Very concise answer. Before I read the question I wasnt even aware that one has to be careful with adding integers (well if I think about it, of course one has to be...) and its good to know that it is that easy to avoid problems – 463035818_is_not_an_ai May 21 '15 at 11:03
1) "guaranteed to not overflow the unsigned type since you can store (at least) twice as large values in an unsigned int than in a signed int" is not guaranteed by the C spec. C only guarantees `UINT_MAX >= INT_MIX`. It is common though with 2's complement and no padding to have a 2x range. 2) OP's approach works for all `int` including 2's complement `INT_MIN` without special handling unlike this answer. – chux - Reinstate Monica May 21 '15 at 14:32

score 2 · Answer 2 · answered May 21 '15 at 12:01

You can look at the implementation of JDK 8, which has a fine reference to the book Hacker's Delight from Henry S. Warren, Jr. here:

http://hg.openjdk.java.net/jdk8/jdk8/jdk/rev/b971b51bec01

public static int addExact(int x, int y) {
    int r = x + y;
    // HD 2-12 Overflow iff both arguments have the opposite sign of the result
    if (((x ^ r) & (y ^ r)) < 0) {
        throw new ArithmeticException("integer overflow");
    }
    return r;
}

In my version of the book, it is chapter 2-13 though. There you can find a lengthy explanation about the whole issue.

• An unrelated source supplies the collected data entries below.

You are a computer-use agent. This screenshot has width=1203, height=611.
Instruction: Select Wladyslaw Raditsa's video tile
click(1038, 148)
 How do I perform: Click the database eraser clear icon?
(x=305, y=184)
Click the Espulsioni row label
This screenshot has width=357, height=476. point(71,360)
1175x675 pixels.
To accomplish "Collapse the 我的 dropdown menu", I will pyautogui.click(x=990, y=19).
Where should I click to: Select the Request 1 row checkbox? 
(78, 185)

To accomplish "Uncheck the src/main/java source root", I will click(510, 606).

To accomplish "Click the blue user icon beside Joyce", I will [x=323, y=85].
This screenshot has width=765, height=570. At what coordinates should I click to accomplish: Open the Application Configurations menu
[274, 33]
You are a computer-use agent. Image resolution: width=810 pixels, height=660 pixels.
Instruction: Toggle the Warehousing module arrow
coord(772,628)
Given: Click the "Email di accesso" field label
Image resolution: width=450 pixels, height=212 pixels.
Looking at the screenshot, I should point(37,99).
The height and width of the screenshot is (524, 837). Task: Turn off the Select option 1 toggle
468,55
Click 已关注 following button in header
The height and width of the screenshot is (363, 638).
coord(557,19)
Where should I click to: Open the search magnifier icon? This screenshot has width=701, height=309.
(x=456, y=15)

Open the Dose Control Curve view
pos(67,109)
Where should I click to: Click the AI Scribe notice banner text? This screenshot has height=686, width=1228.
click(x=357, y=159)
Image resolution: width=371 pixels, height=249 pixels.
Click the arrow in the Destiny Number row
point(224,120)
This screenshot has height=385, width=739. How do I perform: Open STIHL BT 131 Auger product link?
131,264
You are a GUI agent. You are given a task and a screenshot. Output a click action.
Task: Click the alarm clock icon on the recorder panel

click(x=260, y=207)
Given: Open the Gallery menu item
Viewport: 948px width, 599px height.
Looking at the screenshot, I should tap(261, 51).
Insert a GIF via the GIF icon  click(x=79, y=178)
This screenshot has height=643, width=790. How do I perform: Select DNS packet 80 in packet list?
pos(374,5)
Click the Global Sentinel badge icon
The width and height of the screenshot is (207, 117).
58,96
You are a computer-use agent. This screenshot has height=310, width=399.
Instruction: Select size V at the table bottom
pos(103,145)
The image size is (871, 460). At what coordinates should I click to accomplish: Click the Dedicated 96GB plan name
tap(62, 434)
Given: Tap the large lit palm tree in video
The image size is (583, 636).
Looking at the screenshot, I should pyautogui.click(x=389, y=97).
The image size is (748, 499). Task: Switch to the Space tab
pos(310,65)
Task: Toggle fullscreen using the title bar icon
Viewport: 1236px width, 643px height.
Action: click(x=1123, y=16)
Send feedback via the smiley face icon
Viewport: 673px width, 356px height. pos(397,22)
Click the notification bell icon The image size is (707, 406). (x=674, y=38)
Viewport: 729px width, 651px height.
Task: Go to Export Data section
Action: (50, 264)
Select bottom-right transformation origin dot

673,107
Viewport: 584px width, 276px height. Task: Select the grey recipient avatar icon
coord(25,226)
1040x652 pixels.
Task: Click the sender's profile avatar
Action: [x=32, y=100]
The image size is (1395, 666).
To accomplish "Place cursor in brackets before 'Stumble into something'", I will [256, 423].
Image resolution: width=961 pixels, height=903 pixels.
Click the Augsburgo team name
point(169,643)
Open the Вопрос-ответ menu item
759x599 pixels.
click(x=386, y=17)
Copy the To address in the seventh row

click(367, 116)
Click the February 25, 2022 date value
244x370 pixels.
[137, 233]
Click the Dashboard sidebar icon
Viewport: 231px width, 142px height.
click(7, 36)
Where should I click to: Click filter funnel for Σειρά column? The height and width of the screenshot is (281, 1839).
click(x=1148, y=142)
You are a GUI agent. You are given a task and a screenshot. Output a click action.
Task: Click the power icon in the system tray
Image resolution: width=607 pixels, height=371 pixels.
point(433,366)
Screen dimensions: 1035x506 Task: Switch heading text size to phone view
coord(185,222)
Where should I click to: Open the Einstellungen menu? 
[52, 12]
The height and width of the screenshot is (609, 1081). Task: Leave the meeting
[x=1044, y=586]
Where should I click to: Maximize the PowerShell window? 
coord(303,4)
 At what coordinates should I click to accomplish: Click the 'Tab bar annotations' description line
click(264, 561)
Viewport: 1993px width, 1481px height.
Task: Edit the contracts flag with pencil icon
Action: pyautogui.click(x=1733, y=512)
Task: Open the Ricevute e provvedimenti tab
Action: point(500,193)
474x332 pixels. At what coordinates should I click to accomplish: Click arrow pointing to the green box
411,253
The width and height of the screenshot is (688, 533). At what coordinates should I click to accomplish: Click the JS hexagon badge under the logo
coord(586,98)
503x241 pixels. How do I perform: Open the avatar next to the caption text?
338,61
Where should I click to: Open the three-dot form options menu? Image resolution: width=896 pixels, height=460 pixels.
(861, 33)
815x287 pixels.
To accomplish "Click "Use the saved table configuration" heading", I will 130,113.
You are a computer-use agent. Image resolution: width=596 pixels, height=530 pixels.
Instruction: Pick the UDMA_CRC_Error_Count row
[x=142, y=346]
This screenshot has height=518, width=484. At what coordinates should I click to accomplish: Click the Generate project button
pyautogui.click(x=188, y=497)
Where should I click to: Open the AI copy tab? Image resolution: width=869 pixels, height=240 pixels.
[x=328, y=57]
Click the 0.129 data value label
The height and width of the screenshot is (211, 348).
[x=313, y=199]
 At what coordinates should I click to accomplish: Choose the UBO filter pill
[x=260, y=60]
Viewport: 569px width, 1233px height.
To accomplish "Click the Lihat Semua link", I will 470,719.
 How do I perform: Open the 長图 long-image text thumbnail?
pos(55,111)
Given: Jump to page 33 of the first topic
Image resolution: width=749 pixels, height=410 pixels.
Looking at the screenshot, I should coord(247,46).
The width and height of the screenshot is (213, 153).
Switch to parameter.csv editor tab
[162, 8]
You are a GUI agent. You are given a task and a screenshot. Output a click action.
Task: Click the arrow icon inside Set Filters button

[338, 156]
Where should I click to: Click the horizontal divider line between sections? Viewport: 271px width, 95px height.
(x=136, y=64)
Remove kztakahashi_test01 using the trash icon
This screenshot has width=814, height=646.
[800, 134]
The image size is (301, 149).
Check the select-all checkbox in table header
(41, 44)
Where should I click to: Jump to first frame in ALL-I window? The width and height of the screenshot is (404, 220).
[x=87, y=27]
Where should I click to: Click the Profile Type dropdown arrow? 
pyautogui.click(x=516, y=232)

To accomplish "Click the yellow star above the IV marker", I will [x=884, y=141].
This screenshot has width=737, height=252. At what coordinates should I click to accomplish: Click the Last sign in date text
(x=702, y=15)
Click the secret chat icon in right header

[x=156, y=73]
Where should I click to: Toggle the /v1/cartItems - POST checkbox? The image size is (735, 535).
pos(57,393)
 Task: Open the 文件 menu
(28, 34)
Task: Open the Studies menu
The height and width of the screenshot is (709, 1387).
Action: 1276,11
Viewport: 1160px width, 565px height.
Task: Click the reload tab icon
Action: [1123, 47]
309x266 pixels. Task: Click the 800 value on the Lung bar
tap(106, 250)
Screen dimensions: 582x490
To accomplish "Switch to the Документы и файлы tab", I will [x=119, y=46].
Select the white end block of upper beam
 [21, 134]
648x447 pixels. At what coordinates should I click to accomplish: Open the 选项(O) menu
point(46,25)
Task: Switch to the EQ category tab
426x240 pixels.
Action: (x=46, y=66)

if `x+y` overflows, the result is undefined behavior (C11dr §3.4.3 3). So any code after `int r = x + y;` is too late. — chux - Reinstate Monica, May 21 '15 at 14:39

score 2 · Accepted Answer · edited May 23 '17 at 11:46

OP's approach is optimally portably staying within type int as well as safe - no undefined behavior (UB) with any combination of int. It is independent of a particular int format (2's complement, 2's complement, sign-magnitude).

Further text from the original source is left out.